【全文無料】漫画を2年以上連載し続けるには?

今月から、月末の行事として「無料公開記事の投稿」をやることにした。
毎月1つ、その月の総括的に、無料で読める記事を1本執筆していく。飽きたらやめる。

今回のテーマは「私が2年間、漫画を毎月連載し続けられた理由」について。
私は2022年の11月からPixivで『ギア・ファンタジア』という漫画の連載をスタートした。
2023年12月にnoteに移行してからは、毎日執筆・毎日進捗報告・毎月連載を実現している。
最初の半年ぐらいは締め切りを落とすこともあったが、それ以降は一度も落とさずにやりきり、いまは3年目。

私はどうやって、月20p前後の漫画の執筆というルーティンを2年間こなすことができるようになったのか?

1つ目のファクターは「執筆のゼロコスト化」である。

たとえば、インターネットにいる99%の人々がデジタルツールを使って執筆している中で、私はノートにボールペンという執筆体制で漫画を描いている。
これは、「作画の粗さを気にする精神的コストが削減できる」「不調の日でも毎日継続して執筆できる」「機材が壊れてもコンビニに行けば買いそろえられる」という理由から、私にとって執筆のコストを限りなくゼロに近づけさせる方法だったからだ。

多くのクリエイターは「すごい作品を作りたい」という名目で、執筆に金銭的コストと技術的コストを注ぐ。
面白い話を。美しい作画を。そういうものを求めがちだ。

しかし、私から言わせてもらえば「コストかけすぎ」である。
現に、自分の能力を過信しすぎて執筆にコストをかけすぎたクリエイターが、心身の負担から執筆を続けられなくなって消えていく姿を何度も見かけてきた。

彼らはなぜ、身を削ってまで「すごい作品」を作りたいのか?
彼らを観察していると、多くの場合「すごい作品でなければ、他人から舐められて馬鹿にされる」ということを極端に恐れることが原因であるように思われた。

SNSで活動しているクリエイターは、フォロワーからの反応をダイレクトにもらう。
忌憚ない意見が飛び込んでくるからこそ、自分にとってマイナスな意見を受け取ることを極端に恐れる。
特に、自分の作品を低く評価するような声を。

しかし、本来「クリエイターは批判を受け取らない仕組みを作るのが基本」である。
どんなに建設的であっても、批判を受けたら気力を削がれるのが当たり前。
だからプロの漫画家は、編集者がファンレターにすべてチェックを通して「クリエイションに支障のないファンレター」だけを選別して作者に渡している、と編集者の知人から聞いたことがある。

つまり「執筆のゼロコスト化に成功していない」「批判を簡単に受け取る構造の中にいる」ということが、多くのクリエイターが執筆を続けられなくなる原因である。

私はnote以外のSNSを全部やめ、noteではコメントとサポート機能をオフにして、批判を受け取らない構造を作っている。
ここまでするのは、一定のプロフェッショナル意識を持つようなクリエイターにとっては「基本のき」である。

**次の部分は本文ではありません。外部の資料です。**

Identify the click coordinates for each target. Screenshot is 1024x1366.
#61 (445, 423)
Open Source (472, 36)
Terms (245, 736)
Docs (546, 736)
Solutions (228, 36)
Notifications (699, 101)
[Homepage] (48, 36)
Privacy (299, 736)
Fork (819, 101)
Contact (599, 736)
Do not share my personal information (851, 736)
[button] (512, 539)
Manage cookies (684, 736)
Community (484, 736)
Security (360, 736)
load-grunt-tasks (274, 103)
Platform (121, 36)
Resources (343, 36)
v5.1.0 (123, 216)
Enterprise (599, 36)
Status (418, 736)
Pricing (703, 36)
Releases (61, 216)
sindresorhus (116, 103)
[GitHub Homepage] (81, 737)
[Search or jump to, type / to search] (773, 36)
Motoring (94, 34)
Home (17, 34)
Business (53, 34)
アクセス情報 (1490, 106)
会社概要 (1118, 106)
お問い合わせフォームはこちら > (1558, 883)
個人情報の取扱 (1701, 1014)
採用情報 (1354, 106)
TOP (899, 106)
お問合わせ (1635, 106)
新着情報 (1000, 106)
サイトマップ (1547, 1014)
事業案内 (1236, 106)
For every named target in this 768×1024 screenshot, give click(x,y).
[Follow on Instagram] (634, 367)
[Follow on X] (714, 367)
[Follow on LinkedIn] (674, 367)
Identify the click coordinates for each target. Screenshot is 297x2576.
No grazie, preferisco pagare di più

私はサルでもできることをやっているだけだ。

逆を言えば、自分にとって執筆がゼロコストになる方法を見つけ出し、批判を受け取らない構造を作り出せば続けることができる。
現に、私は2年間、体調の変化に関わらず連載をほぼ落とさずにここまで来ている。

このように、執筆活動においては「執筆のゼロコスト化」「批判を受け取らない構造の構築」が不可欠である。

そしてもう1つ、執筆継続において大事なファクター。
それは「現実世界での人間関係をちゃんとやる」である。

いま、インターネットを見渡すと、気が付いたらランキングバトルに参加してしまって苦しんでいるクリエイターを多く見かける。
自分は好きなように創作をしていたいのに、誰も作品を見てくれないからランキングバトルに参加して、他者を蹴落としてでも目立たなければならない…
そうやって、血で血を洗うアルゴリズム合戦でインターネットはすでに血の海である。

しかしそもそも、インターネットにいる人々はなぜ「ランキングバトルに晒される」ことになるのか?
答えは簡単だ。「現実世界で人間と関わるコストを滞納している」からである。

よく考えてみてほしい。
SNSに常駐しているクリエイターの中に、果たして現実世界で普段から一定以上の人数の人間と関わっている人は、どれくらいいるか?

そもそも「気が向いた時にフラッと飲みに行ける友達」が10人いたら、わざわざインターネットで「ただの架空の数字でしかない10000いいね」って、必要?
普通いらないでしょう。

そこまでの人数の飲み友達がいなかったとしても、普段からきちんと外に出て人間と関わっていれば、自然と「インターネットで自分の作品が評価されない」ことは、体感として何の問題でもなくなるものだ。

そもそもインターネットにおいて、自分の作品の上位互換を作ることができる人は腐るほどいる。
そうでなくても、「人間・上位互換」の技術を磨き続けているAIにいずれは全人類が抹殺される。

そうなっていく中で、クリエイターにとってもっとも大事なのは「作品が評価されなくても、目の前の現実世界に大切にしたい人間がいる」という状態である。
作品の出来に関係なく「明日飲みに行こうぜ!」と言える友達。
あるいは、家に帰れば暖かく迎えてくれるパートナーと子供。
そういう「血の通った人間関係」がなければ、創作という孤独な領域で動き続けることはできない。

つまり、現実世界にちゃんと出て、目の前の人間関係を大事にしなきゃ漫画執筆なんてとても続けられないよ、ということである。

私は執筆当初からそのことを留意し、執筆の傍らで現実の人間関係を開拓し続けてきた。
私の活動を古くから知っている人ならご存じだろう。
そのおかげで、現実世界に大事にしたい人間関係がたくさんできた。
そしてそれが、何よりも執筆活動を続けるためのセーフティネットになってくれているのだ。

今からでも、目の前の人間関係を大切にしていかなければならない。
クリエイターならなおさら。
執筆活動に力を注ぎすぎて、人間関係を蔑ろにし続けてきた人は、いずれ「インターネットでちやほやされるため、ランキングバトルで勝たないと価値のない作品」の呪いに縛られ、破滅してしまうから。